> **Aim of the exercise**:
A word-for-word transcription of every record is needed.

> **Given data**:

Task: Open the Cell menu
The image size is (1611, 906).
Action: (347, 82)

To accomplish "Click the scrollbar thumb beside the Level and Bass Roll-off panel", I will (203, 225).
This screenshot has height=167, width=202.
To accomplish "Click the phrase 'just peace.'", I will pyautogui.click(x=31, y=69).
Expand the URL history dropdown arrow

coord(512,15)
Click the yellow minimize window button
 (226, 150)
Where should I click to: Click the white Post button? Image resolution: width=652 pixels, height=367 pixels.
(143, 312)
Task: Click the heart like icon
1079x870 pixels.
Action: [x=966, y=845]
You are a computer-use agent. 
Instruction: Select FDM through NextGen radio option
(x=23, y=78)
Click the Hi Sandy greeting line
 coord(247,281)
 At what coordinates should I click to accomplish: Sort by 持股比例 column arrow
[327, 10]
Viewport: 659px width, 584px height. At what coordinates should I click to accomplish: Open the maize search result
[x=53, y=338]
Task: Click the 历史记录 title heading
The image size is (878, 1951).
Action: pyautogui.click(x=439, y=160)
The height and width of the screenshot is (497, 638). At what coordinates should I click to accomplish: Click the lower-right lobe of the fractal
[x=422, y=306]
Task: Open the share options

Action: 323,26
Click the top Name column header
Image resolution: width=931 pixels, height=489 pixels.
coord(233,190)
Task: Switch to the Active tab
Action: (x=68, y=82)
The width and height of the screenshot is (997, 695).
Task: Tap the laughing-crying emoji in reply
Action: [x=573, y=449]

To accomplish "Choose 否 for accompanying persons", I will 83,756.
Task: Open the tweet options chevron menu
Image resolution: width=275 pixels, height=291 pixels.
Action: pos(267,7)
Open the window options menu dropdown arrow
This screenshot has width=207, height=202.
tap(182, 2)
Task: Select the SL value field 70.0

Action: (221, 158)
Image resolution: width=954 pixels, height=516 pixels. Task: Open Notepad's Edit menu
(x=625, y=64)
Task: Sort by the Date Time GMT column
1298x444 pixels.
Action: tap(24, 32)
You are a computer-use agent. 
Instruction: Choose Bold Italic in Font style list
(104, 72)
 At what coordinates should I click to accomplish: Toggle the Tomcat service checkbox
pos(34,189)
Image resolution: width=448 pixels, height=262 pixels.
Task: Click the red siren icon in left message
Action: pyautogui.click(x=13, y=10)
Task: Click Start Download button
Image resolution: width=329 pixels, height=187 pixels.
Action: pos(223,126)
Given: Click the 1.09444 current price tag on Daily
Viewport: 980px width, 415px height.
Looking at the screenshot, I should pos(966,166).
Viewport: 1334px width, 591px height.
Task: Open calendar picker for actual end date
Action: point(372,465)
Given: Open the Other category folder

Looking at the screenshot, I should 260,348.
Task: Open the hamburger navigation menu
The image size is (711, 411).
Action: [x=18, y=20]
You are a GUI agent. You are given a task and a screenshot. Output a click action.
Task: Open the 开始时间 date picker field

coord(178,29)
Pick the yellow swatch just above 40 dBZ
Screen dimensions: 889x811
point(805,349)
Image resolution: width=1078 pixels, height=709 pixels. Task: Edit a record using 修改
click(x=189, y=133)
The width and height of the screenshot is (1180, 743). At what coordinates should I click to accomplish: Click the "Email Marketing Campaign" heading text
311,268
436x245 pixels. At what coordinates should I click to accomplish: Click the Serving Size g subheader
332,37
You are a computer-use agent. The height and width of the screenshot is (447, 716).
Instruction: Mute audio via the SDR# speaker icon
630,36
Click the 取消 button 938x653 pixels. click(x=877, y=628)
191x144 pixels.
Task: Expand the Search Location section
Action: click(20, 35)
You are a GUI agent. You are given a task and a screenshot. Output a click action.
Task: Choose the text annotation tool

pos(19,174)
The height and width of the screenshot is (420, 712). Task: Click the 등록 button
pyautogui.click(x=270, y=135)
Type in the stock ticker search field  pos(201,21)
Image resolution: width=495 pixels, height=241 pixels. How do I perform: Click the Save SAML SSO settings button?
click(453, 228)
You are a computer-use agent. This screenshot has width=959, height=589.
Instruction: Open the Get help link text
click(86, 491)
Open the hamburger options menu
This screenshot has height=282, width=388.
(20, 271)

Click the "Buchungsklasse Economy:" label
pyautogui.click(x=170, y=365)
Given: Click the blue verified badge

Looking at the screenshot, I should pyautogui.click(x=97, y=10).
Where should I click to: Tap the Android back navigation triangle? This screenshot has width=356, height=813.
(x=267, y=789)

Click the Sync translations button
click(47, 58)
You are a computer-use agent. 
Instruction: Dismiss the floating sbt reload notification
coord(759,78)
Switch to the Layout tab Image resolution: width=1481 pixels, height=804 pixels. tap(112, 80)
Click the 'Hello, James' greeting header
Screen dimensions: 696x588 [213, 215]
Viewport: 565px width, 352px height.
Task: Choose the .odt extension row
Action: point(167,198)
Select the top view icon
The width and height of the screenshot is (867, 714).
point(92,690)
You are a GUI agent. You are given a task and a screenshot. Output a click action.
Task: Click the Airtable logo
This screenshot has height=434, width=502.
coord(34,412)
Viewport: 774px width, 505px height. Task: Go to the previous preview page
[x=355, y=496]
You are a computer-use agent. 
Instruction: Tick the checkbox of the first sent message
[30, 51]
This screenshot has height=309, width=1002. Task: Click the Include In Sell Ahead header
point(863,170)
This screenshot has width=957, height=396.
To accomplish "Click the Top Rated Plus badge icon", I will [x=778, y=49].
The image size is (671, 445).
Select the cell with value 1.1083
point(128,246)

> **Output for this exercise**:
Task: Open the Cell menu
The image size is (1611, 906).
Action: (347, 82)

To accomplish "Click the scrollbar thumb beside the Level and Bass Roll-off panel", I will (203, 225).
This screenshot has height=167, width=202.
To accomplish "Click the phrase 'just peace.'", I will pyautogui.click(x=31, y=69).
Expand the URL history dropdown arrow

coord(512,15)
Click the yellow minimize window button
 (226, 150)
Where should I click to: Click the white Post button? Image resolution: width=652 pixels, height=367 pixels.
(143, 312)
Task: Click the heart like icon
1079x870 pixels.
Action: [x=966, y=845]
You are a computer-use agent. 
Instruction: Select FDM through NextGen radio option
(x=23, y=78)
Click the Hi Sandy greeting line
 coord(247,281)
 At what coordinates should I click to accomplish: Sort by 持股比例 column arrow
[327, 10]
Viewport: 659px width, 584px height. At what coordinates should I click to accomplish: Open the maize search result
[x=53, y=338]
Task: Click the 历史记录 title heading
The image size is (878, 1951).
Action: pyautogui.click(x=439, y=160)
The height and width of the screenshot is (497, 638). At what coordinates should I click to accomplish: Click the lower-right lobe of the fractal
[x=422, y=306]
Task: Open the share options

Action: 323,26
Click the top Name column header
Image resolution: width=931 pixels, height=489 pixels.
coord(233,190)
Task: Switch to the Active tab
Action: (x=68, y=82)
The width and height of the screenshot is (997, 695).
Task: Tap the laughing-crying emoji in reply
Action: [x=573, y=449]

To accomplish "Choose 否 for accompanying persons", I will 83,756.
Task: Open the tweet options chevron menu
Image resolution: width=275 pixels, height=291 pixels.
Action: pos(267,7)
Open the window options menu dropdown arrow
This screenshot has width=207, height=202.
tap(182, 2)
Task: Select the SL value field 70.0

Action: (221, 158)
Image resolution: width=954 pixels, height=516 pixels. Task: Open Notepad's Edit menu
(x=625, y=64)
Task: Sort by the Date Time GMT column
1298x444 pixels.
Action: tap(24, 32)
You are a computer-use agent. 
Instruction: Choose Bold Italic in Font style list
(104, 72)
 At what coordinates should I click to accomplish: Toggle the Tomcat service checkbox
pos(34,189)
Image resolution: width=448 pixels, height=262 pixels.
Task: Click the red siren icon in left message
Action: pyautogui.click(x=13, y=10)
Task: Click Start Download button
Image resolution: width=329 pixels, height=187 pixels.
Action: pos(223,126)
Given: Click the 1.09444 current price tag on Daily
Viewport: 980px width, 415px height.
Looking at the screenshot, I should pos(966,166).
Viewport: 1334px width, 591px height.
Task: Open calendar picker for actual end date
Action: point(372,465)
Given: Open the Other category folder

Looking at the screenshot, I should 260,348.
Task: Open the hamburger navigation menu
The image size is (711, 411).
Action: [x=18, y=20]
You are a GUI agent. You are given a task and a screenshot. Output a click action.
Task: Open the 开始时间 date picker field

coord(178,29)
Pick the yellow swatch just above 40 dBZ
Screen dimensions: 889x811
point(805,349)
Image resolution: width=1078 pixels, height=709 pixels. Task: Edit a record using 修改
click(x=189, y=133)
The width and height of the screenshot is (1180, 743). At what coordinates should I click to accomplish: Click the "Email Marketing Campaign" heading text
311,268
436x245 pixels. At what coordinates should I click to accomplish: Click the Serving Size g subheader
332,37
You are a computer-use agent. The height and width of the screenshot is (447, 716).
Instruction: Mute audio via the SDR# speaker icon
630,36
Click the 取消 button 938x653 pixels. click(x=877, y=628)
191x144 pixels.
Task: Expand the Search Location section
Action: click(20, 35)
You are a GUI agent. You are given a task and a screenshot. Output a click action.
Task: Choose the text annotation tool

pos(19,174)
The height and width of the screenshot is (420, 712). Task: Click the 등록 button
pyautogui.click(x=270, y=135)
Type in the stock ticker search field  pos(201,21)
Image resolution: width=495 pixels, height=241 pixels. How do I perform: Click the Save SAML SSO settings button?
click(453, 228)
You are a computer-use agent. This screenshot has width=959, height=589.
Instruction: Open the Get help link text
click(86, 491)
Open the hamburger options menu
This screenshot has height=282, width=388.
(20, 271)

Click the "Buchungsklasse Economy:" label
pyautogui.click(x=170, y=365)
Given: Click the blue verified badge

Looking at the screenshot, I should pyautogui.click(x=97, y=10).
Where should I click to: Tap the Android back navigation triangle? This screenshot has width=356, height=813.
(x=267, y=789)

Click the Sync translations button
click(47, 58)
You are a computer-use agent. 
Instruction: Dismiss the floating sbt reload notification
coord(759,78)
Switch to the Layout tab Image resolution: width=1481 pixels, height=804 pixels. tap(112, 80)
Click the 'Hello, James' greeting header
Screen dimensions: 696x588 [213, 215]
Viewport: 565px width, 352px height.
Task: Choose the .odt extension row
Action: point(167,198)
Select the top view icon
The width and height of the screenshot is (867, 714).
point(92,690)
You are a GUI agent. You are given a task and a screenshot. Output a click action.
Task: Click the Airtable logo
This screenshot has height=434, width=502.
coord(34,412)
Viewport: 774px width, 505px height. Task: Go to the previous preview page
[x=355, y=496]
You are a computer-use agent. 
Instruction: Tick the checkbox of the first sent message
[30, 51]
This screenshot has height=309, width=1002. Task: Click the Include In Sell Ahead header
point(863,170)
This screenshot has width=957, height=396.
To accomplish "Click the Top Rated Plus badge icon", I will [x=778, y=49].
The image size is (671, 445).
Select the cell with value 1.1083
point(128,246)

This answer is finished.